Starting at the top of the entries below, set down each line exactly as written, and stop after the line containing "Task: Jump to second carousel dot".

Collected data
▬▬▬▬▬▬
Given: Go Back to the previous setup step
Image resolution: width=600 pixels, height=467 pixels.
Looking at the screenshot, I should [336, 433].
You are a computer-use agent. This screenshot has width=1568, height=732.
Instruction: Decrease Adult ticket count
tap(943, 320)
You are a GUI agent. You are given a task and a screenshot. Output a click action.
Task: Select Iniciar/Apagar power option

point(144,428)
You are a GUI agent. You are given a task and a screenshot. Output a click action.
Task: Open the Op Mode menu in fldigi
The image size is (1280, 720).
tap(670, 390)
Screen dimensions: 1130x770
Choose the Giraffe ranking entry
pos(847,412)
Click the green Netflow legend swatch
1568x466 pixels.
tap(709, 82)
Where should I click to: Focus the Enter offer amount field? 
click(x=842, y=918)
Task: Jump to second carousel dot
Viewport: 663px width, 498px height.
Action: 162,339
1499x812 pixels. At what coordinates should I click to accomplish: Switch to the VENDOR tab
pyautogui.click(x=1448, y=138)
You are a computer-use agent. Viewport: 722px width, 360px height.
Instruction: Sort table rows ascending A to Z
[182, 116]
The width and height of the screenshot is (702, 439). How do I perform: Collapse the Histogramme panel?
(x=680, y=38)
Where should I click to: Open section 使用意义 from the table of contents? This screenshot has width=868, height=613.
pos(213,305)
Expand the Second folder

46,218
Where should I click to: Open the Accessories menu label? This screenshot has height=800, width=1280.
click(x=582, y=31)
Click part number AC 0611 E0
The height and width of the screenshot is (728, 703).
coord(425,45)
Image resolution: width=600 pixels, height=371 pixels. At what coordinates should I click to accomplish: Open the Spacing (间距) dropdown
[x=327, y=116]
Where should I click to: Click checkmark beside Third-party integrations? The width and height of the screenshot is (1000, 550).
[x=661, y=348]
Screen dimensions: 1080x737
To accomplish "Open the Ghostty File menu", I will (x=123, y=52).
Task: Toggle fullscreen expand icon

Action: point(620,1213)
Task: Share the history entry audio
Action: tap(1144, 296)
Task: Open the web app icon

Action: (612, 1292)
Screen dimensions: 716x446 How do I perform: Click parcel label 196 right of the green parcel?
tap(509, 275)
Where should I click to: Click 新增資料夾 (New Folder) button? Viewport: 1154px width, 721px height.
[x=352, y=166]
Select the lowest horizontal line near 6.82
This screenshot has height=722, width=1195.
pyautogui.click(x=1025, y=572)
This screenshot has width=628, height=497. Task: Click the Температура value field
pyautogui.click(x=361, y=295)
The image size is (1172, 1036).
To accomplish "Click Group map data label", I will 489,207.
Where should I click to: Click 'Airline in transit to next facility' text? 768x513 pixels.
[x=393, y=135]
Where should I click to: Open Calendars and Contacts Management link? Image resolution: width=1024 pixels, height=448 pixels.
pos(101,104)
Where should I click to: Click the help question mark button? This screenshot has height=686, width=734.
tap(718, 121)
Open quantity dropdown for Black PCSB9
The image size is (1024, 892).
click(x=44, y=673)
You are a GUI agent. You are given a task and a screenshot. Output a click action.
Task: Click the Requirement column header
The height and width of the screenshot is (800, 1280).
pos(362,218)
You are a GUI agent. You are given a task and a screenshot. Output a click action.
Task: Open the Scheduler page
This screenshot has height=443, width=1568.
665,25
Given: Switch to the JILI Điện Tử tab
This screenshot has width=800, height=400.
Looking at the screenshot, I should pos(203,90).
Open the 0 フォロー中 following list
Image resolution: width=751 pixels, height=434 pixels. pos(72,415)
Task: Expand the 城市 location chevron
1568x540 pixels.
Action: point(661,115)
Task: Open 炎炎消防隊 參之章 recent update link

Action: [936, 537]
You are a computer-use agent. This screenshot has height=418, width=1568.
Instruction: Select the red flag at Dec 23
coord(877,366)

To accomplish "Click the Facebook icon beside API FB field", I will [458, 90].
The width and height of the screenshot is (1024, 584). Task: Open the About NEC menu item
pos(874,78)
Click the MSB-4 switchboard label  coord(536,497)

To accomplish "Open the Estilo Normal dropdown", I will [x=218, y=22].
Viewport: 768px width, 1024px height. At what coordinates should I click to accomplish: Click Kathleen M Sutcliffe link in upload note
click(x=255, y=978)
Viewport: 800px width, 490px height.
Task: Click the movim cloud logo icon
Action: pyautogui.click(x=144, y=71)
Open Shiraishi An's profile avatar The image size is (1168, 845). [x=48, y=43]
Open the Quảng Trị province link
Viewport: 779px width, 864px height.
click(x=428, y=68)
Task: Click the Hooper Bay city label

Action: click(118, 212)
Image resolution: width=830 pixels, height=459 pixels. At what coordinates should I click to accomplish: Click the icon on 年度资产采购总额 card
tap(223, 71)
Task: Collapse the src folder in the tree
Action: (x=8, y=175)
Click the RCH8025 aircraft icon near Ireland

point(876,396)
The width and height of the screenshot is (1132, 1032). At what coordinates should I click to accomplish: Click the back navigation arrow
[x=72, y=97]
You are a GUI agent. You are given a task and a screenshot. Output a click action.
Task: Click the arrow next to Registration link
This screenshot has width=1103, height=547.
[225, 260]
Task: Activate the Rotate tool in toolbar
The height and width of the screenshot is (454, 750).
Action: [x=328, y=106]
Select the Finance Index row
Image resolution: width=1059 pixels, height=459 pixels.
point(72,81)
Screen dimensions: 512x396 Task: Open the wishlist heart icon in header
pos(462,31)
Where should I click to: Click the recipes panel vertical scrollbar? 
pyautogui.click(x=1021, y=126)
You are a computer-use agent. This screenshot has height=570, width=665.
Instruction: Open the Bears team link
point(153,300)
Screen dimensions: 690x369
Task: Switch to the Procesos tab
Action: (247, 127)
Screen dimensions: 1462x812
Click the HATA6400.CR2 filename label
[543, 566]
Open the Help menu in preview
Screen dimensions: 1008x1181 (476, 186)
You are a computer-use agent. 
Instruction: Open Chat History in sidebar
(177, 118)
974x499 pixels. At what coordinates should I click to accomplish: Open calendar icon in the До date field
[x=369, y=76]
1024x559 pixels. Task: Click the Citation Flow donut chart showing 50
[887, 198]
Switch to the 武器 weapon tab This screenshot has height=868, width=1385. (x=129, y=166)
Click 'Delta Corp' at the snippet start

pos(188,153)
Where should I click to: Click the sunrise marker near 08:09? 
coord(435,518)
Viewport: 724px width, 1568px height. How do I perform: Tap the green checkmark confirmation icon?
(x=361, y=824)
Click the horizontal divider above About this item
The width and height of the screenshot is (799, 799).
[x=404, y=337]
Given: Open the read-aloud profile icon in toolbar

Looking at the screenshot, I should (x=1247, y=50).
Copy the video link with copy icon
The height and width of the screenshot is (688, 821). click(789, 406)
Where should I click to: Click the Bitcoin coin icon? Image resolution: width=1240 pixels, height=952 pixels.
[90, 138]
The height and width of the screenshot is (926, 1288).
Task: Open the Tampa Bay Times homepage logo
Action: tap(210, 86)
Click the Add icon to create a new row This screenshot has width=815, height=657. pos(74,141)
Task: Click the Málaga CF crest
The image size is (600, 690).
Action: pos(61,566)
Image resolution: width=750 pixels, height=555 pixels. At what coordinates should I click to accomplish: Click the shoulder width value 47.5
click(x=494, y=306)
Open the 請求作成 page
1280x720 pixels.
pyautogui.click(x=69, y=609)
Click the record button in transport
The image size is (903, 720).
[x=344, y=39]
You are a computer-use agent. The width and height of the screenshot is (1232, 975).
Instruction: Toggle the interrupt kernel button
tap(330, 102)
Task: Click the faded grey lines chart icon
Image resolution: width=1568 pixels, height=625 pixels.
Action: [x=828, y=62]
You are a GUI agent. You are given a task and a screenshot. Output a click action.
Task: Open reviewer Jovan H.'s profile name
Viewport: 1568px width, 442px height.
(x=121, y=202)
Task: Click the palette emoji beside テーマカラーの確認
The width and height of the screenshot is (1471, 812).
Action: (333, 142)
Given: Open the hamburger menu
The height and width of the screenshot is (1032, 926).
▬▬▬▬▬▬
- _YOUR SOLUTION_
Given: Go Back to the previous setup step
Image resolution: width=600 pixels, height=467 pixels.
Looking at the screenshot, I should [336, 433].
You are a computer-use agent. This screenshot has width=1568, height=732.
Instruction: Decrease Adult ticket count
tap(943, 320)
You are a GUI agent. You are given a task and a screenshot. Output a click action.
Task: Select Iniciar/Apagar power option

point(144,428)
You are a GUI agent. You are given a task and a screenshot. Output a click action.
Task: Open the Op Mode menu in fldigi
The image size is (1280, 720).
tap(670, 390)
Screen dimensions: 1130x770
Choose the Giraffe ranking entry
pos(847,412)
Click the green Netflow legend swatch
1568x466 pixels.
tap(709, 82)
Where should I click to: Focus the Enter offer amount field? 
click(x=842, y=918)
Task: Jump to second carousel dot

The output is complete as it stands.